Of course, this is just one example but in a medium as reliant on action as video games it isn’t really surprising that excitement is more widely accepted than sadness. While this is evident in the likes of Call of Duty, Grand Theft Auto and FIFA, there have been emotional video games for some time now in the likes of the Metal Gear Solid series, later entries to Final Fantasy and Shin Megami Tensei. These have all been successful games, though the sadness, the pensive meditation and earnestness of these games have often been written off as melodramatic or overly-sincere in the west. But it looks as though things are starting to change.

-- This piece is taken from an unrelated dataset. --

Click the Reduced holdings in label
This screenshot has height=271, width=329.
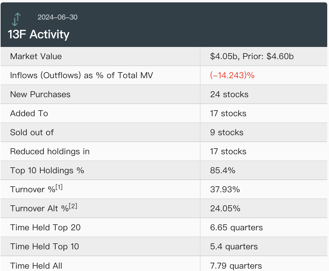[50, 152]
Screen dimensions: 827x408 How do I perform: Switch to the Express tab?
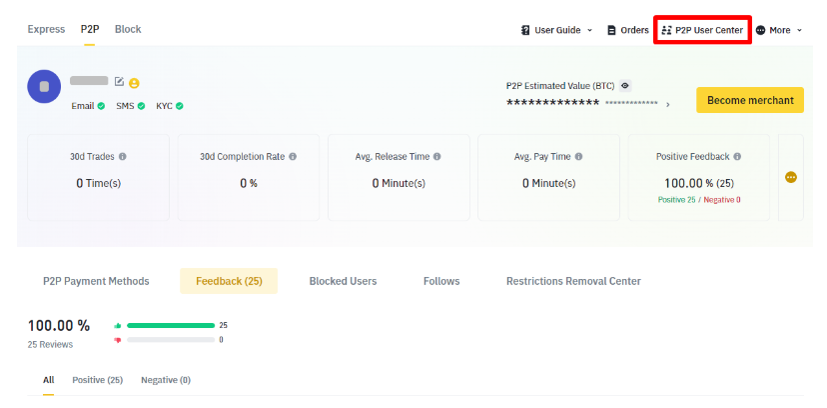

In the past few years there have been a number of games whose very success has been due, in part, to the emotional response they evoke. 2013 saw the release of The Last of Us. Set in post-apocalyptic America, the game follows Joel and Ellie as the pair attempt to find sanctuary. The gameplay is stunning, but the game’s real strength is the emotional bond that Joel and Ellie form. Their relationship feels very real; equal parts father-daughter and close friends. Moments in the story the pair may be torn apart are heat-rending, both for the characters and audience. Yet, fourteen years after Final Fantasy VIII, this was not only praised by critics, but the audience too. The Last of Us is a titan of emotional storytelling in video games and deservedly won Game of the Year. Tell Tale’s The Walking Dead is every bit as heart-breaking as its source material, perhaps more so as the audience’s choices directly affect the story and characters’ lives. Again, the first season won Game of the Year. The critical acclaim of That Dragon, Cancer even more recently only furthers the idea that emotion in video games is becoming more accepted.

The reason for this change, however, is not immediately obvious. As a society have we become more accepting of emotion? Aside from the phenomenal movie Inside Out (a film all about legitimising the spectrum of emotions we all feel) there doesn’t seem to be such an overarching theme. The world of gaming, however, has changed significantly. As video game sales have sky-rocketed, its audience has widened. Despite the fact that the stereotypical image of a gamer is still a nerdy teenage boy, research shows that the demographic that plays the most games now are women in their thirties. It could be that with the change of demographic that video games can afford to lose their machismo as they no longer require to pander to fragile-masculinity.

It’s certainly possible, though what’s clear is that video games are now more mainstream than they used to be, which can only be a good thing for the medium. As more people play video games the more legitimate the medium becomes, not just as entertainment, but as an art-form. The past decade saw the emergence of many games dubbed ‘art games’ such as Okami, Journey and Shadow of the Colossus. It seems that the industry and audiences alike have accepted video games as the art-from they were always destined to become and with the title ‘art’ comes something very important – emotion and the reliance of it in storytelling.

Video games seem to have made their peace with emotion and, while the big-sellers are still games of instant-gratification, it’s worth noting that lurking beneath the surface are a myriad of video games packed with feeling and depth. It’s well documented that video games need to become more diverse in terms of representation and experience, yet the broadening of emotion in the medium could prove to be the all-important first step.